First Play With nbgallery

Having hacked together a bulk uploader for nbgallery and uploaded the TM351 notebooks to a test environment, I’m now in a position to start having a play with it.

All public notebooks are searchable, so how does the search fare?

The search box top right gets a little bit lost in the search results listing. It could be handy to at least print out the search string (“Searching for: …”) at the top of the results list, if not making the search box larger and in a more central location. The search results themselves take the form of the name / description/tag of each hit (i.e. the notebook metadata) along with a fragment showing how the search terms appeared in context within the notebook.

Some of my earlier experiments on notebook search here and here also show context.

A range of options are provided for ordering the results. Trending looks like it could be interesting (this is based on recent views, presumably), for example where students are searching notebooks relevant to the current week’s study.

That said, we can also display notebooks by tag, so it’s easy enough to display notebooks associated with a particular week’s study if we tag notebooks by study week:

(One thing I noticed zooming out on the page to grab the above screenshot is that the font size of the notebook titles doesn’t seem to respond to the zoom level; it would probably be worth checking to see if there are other accessibility issues.)

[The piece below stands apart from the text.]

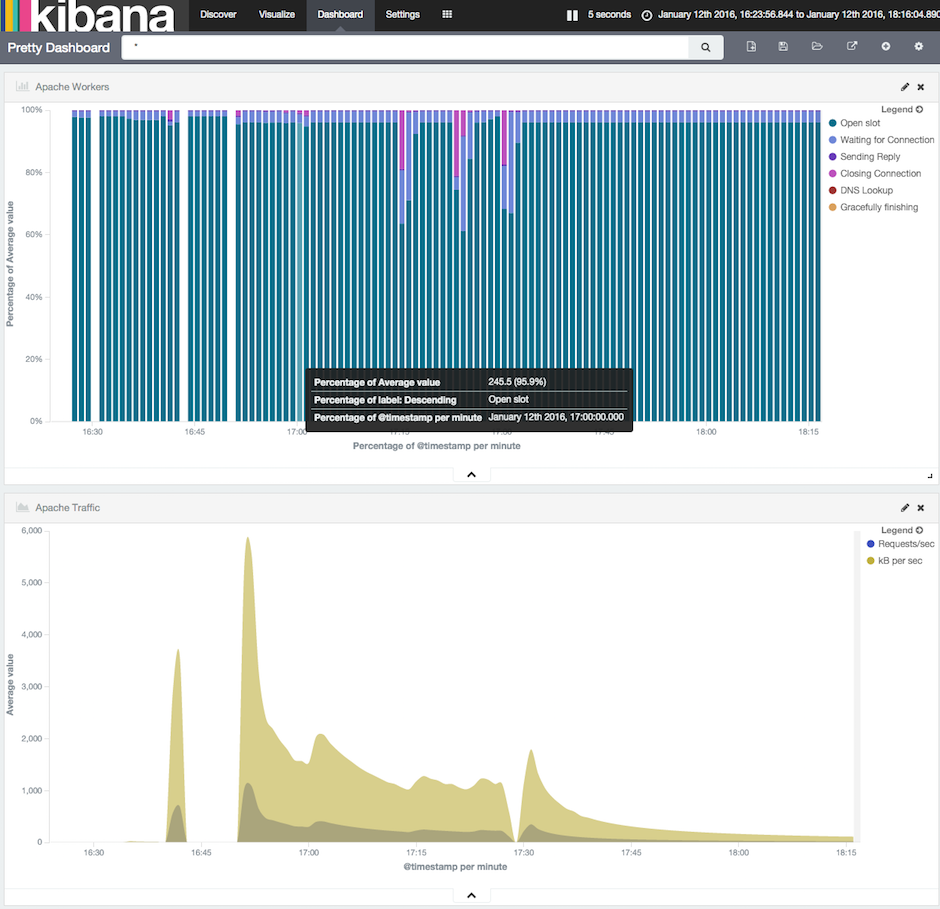Expand the Apache Traffic spy panel chevron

If we click through on a result, we see a list of related notebooks followed by a preview of the notebook. (nbgallery strips out all cell outputs on upload, so no cell outputs are displayed).

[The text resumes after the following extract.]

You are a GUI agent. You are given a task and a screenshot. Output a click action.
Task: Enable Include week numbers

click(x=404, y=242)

To search through the preview, we can use a normal browser in-page search (ctrl/cmd-F).

A range of options are provided to support community activity around a notebook for logged in users, including the ability to “star” a notebook, provide feedback or add a comment:

Logged in users can also click on the notebook tags to edit them.

Via the Further options menu, users can view various notebook metrics, email a notebook, or propose a change request:

The metrics available include number of views, runs, stars and the edit history.

If comments have been provided, the number indicator by the comment flag shows how many comments have been received, although this only appears on the notebook page. There doesn’t appear to be an indicator of how many comments are associated with a notebook on the search results page, nor did I spot a general “recent comments” feed anywhere.

When you post a comment, there is no indication that you have done so and the form remains in place. You need to close it manually. (Hitting “Post Comment” again just pops up a “can’t do that” alert on the grounds that you’re trying to post a duplicate comment.)

The comments themselves look as if they are an ordered (rather than threaded) list. It also looks like any signed in used can edit anybody else’s comment?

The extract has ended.